— Texto proporcionado —
Si algo florece con especial virulencia durante las crisis son los extremismos. Su éxito se debe a que la narrativa de los extremos, con sus estridencias, imágenes impactantes y su discurso hiperbólico, se antoja muy seductora para la ciudadanía.

Se da esta polarización durante las crisis políticas y, por supuesto, también en las sanitarias. En los últimos meses hemos sufrido un alud informativo que ha sido el caldo de cultivo perfecto para los extremismos. Por un lado, tenemos a los “covinazis” y, por otro, a los negacionistas. Los primeros ponen todos los huevos en la misma cesta, y actúan como si la Covid-19 fuera el único peligro del que tuviéramos que defendernos. Algunos, incluso, sufren el síndrome de la cabaña, y hacen todo lo posible por vivir en una burbuja, obviando que de esta forma castigan a su sistema inmunológico. Por otro lado, los negacionistas, de naturaleza conspiranoica, se afanan en urdir a toda costa teorías con excesivos protagonistas y tramas secundarias: Bill Gates, las vacunas, el Club Bildelberg, George Soros, la tecnología 5G, la hegemonía china, etc. Todo les vale. Vamos, que todo esto no es más que una confabulación de todos los Gobiernos del planeta para evitar adoptar la solución mágica, que pasaría por el uso de productos baratos como la hidroxicloroquina o el dióxido de cloro.

Los primeros viven en una burbuja, y los segundos, tan osados, niegan incluso la pandemia, pese a que en España han muerto -se calcula- 50.000 personas.

La tercera vía, la de la prudencia sin recurrir al pánico, es la que defienden las autoridades sanitarias, y la que, creo, deberíamos seguir. Es cierto que son muchos los brotes actuales, pero no es menos cierto que el índice de mortalidad ha caído a niveles muy bajos.

Habrá que prosperar en la (aburrida) moderación hasta que desaparezca el coronavirus, y con él los cansinos e incansables extremistas.

— Comprueba tu comprensión —
1. Escribe, sin cambiar nada, el fragmento del texto sobre los extremismos que va desde "Los primeros viven" hasta "calcula- 50.000 personas.".
2. Indica si cada afirmación concuerda con el texto sobre los extremismos y cita las palabras que lo deciden: (a) el índice de mortalidad ha caído a niveles muy bajos; (b) los negacionistas aceptan que existe la pandemia; (c) las autoridades sanitarias defienden la vía de la prudencia sin recurrir al pánico.

— Entradas del listado —

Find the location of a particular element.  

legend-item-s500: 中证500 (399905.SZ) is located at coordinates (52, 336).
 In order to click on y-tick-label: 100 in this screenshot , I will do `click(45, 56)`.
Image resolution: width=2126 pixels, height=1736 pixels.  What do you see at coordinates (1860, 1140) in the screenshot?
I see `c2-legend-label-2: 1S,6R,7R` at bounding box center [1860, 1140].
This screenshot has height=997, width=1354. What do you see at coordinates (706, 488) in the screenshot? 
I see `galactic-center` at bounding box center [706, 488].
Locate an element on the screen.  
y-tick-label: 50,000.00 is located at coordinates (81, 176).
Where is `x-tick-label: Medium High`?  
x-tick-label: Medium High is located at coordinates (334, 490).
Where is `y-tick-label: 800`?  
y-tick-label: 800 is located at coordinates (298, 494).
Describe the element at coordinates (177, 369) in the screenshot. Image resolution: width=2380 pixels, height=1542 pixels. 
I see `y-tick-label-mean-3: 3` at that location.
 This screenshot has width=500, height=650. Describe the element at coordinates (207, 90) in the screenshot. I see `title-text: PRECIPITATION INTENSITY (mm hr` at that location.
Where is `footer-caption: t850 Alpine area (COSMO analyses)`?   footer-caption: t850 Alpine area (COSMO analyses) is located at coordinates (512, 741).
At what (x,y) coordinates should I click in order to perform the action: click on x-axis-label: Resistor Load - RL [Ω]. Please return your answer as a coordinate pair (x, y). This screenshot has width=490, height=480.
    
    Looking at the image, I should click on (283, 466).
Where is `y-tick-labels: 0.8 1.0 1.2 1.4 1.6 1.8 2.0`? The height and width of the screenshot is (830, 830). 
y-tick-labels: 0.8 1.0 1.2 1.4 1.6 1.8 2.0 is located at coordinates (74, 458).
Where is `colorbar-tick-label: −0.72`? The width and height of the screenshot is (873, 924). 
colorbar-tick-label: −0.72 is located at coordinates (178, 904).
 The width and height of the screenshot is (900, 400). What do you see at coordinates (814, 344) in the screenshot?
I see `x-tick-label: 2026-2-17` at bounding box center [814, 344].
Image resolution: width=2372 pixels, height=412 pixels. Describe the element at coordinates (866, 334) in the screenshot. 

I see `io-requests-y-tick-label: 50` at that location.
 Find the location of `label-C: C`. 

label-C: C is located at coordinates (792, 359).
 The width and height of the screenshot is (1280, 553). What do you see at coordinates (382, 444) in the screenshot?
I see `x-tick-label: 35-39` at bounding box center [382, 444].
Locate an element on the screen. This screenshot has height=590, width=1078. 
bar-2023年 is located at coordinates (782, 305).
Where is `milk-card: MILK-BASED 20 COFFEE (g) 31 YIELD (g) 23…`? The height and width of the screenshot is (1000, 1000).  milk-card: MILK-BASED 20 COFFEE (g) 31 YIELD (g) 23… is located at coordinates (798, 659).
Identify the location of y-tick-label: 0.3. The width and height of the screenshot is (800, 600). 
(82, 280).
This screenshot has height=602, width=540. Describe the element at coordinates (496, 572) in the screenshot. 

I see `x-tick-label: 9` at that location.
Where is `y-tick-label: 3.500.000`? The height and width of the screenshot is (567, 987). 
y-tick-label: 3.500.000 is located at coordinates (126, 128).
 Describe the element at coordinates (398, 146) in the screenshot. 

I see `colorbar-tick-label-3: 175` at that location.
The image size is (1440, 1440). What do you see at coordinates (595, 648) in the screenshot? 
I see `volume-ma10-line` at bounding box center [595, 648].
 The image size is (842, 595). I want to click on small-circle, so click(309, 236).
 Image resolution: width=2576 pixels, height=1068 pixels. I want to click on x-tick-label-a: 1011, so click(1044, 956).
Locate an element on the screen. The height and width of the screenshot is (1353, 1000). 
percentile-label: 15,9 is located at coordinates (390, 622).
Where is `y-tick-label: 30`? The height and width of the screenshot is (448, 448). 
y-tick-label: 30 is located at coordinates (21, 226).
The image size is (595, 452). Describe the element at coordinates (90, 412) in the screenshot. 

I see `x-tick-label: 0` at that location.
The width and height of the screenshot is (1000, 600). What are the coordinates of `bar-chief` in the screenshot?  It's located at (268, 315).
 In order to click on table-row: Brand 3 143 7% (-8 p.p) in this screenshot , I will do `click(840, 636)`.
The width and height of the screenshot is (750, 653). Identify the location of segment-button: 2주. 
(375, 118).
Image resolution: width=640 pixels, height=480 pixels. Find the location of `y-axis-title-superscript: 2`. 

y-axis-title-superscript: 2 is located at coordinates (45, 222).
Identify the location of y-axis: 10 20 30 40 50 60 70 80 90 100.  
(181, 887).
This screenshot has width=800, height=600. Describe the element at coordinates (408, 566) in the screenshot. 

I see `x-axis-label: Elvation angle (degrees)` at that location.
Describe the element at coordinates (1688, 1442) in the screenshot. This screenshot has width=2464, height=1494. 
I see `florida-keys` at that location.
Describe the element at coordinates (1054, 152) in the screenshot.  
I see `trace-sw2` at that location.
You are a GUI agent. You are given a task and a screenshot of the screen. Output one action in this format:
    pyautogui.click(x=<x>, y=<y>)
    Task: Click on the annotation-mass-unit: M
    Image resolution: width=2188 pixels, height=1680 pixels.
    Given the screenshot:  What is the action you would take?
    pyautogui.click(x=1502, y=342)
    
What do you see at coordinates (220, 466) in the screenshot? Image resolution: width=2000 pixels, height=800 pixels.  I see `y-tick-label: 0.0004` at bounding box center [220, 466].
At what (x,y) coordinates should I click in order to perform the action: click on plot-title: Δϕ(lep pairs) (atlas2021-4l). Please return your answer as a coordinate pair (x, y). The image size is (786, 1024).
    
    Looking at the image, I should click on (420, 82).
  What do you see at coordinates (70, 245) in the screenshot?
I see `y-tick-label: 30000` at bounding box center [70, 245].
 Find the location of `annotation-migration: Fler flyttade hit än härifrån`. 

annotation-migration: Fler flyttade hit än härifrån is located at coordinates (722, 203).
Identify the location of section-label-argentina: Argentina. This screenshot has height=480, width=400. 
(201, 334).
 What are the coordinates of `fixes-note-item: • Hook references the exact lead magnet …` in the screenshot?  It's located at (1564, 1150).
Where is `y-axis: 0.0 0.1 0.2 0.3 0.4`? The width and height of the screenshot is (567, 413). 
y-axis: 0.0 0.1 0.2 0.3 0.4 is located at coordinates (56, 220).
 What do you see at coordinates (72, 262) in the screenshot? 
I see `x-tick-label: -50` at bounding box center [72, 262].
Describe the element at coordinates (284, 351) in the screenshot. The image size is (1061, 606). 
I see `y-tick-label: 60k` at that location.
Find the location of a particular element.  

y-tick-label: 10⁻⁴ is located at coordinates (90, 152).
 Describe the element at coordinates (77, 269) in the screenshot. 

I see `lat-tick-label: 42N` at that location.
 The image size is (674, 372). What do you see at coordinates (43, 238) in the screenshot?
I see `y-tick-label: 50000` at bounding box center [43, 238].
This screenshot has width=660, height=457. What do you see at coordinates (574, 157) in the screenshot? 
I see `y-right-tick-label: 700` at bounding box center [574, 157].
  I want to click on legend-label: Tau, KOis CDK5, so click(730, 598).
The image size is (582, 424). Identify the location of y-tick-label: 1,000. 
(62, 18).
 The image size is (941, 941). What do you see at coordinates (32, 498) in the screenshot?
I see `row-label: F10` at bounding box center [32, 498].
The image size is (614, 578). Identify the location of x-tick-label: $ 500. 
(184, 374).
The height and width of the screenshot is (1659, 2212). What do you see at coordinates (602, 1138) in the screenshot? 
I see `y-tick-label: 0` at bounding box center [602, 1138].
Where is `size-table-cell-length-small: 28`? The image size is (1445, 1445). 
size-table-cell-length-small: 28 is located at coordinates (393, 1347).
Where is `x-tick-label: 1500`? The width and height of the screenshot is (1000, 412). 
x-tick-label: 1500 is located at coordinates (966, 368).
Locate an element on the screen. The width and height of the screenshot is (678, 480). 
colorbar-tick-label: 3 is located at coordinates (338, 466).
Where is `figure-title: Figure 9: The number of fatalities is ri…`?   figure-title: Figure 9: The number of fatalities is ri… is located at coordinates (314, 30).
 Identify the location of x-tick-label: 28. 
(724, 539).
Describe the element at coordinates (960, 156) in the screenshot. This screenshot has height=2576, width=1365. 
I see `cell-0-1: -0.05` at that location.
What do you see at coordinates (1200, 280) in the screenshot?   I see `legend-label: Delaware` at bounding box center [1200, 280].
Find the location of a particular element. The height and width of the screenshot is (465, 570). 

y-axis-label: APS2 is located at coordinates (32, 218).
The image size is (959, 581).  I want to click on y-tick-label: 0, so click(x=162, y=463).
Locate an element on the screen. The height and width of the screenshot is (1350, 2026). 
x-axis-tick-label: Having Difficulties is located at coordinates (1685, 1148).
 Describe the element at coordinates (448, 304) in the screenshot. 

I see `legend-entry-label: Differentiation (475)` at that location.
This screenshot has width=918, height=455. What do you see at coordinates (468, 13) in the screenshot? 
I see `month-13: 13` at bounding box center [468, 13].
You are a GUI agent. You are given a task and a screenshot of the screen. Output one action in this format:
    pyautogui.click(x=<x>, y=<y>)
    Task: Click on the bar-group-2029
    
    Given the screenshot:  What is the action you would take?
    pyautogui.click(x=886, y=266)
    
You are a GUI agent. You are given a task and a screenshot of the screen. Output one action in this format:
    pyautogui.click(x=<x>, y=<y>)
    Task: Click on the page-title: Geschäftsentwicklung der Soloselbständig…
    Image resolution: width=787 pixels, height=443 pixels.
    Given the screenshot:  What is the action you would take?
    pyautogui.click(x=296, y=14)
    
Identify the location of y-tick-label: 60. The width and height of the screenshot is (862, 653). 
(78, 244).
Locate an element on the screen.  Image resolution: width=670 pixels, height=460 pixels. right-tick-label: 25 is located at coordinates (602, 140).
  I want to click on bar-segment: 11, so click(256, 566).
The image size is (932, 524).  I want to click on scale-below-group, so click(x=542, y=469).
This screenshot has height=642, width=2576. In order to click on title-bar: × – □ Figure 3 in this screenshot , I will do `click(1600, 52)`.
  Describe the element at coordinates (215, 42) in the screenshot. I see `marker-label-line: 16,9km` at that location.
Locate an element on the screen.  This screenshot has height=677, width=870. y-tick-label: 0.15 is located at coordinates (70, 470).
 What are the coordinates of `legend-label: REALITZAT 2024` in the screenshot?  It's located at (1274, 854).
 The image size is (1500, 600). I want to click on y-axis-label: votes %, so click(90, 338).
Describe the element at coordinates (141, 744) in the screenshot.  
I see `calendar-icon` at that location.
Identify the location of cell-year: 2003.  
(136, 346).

— Soluciones —
1.
Los primeros viven en una burbuja, y los segundos, tan osados, niegan incluso la pandemia, pese a que en España han muerto -se calcula- 50.000 personas.

2.
(a) Sí: "el índice de mortalidad ha caído a niveles muy bajos".
(b) No: "niegan incluso la pandemia".
(c) Sí: "La tercera vía, la de la prudencia sin recurrir al pánico, es la que defienden las autoridades sanitarias".